GIVEN RECORDS ▸
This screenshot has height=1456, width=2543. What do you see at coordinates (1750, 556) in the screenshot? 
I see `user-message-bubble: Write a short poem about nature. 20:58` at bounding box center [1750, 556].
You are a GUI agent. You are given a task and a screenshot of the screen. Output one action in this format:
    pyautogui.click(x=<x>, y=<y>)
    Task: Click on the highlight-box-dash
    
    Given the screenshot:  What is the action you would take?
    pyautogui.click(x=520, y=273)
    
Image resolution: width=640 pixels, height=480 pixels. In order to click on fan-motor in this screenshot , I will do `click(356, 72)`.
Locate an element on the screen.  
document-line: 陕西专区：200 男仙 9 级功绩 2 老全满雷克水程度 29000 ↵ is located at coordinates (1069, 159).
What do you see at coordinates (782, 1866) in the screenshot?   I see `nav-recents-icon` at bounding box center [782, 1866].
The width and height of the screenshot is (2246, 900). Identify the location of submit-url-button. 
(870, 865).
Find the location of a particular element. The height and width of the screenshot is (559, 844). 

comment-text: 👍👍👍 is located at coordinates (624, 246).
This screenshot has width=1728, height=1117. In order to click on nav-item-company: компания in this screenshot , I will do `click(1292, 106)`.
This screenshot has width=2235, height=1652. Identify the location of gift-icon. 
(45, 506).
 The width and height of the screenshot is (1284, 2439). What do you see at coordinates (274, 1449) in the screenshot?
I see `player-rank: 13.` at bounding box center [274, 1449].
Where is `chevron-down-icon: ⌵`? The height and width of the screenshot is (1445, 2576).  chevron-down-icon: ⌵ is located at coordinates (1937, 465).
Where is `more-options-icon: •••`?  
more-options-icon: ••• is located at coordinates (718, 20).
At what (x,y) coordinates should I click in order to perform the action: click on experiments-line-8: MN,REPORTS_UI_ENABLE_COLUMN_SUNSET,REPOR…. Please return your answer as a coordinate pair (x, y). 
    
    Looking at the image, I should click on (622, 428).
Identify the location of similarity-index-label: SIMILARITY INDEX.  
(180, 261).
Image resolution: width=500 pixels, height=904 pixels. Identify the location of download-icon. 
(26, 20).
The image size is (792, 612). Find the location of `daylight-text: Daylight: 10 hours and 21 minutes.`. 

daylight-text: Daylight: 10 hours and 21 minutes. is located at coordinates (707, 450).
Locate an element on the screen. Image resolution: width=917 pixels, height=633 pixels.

REQUIRED WORK ▸ Copy out the records word for word, from their first line through the line that contains "Image resolution: width=640", including both of those lines.

SOLUTION TO THE EXERCISE ▸
This screenshot has height=1456, width=2543. What do you see at coordinates (1750, 556) in the screenshot? 
I see `user-message-bubble: Write a short poem about nature. 20:58` at bounding box center [1750, 556].
You are a GUI agent. You are given a task and a screenshot of the screen. Output one action in this format:
    pyautogui.click(x=<x>, y=<y>)
    Task: Click on the highlight-box-dash
    
    Given the screenshot:  What is the action you would take?
    pyautogui.click(x=520, y=273)
    
Image resolution: width=640 pixels, height=480 pixels. In order to click on fan-motor in this screenshot , I will do `click(356, 72)`.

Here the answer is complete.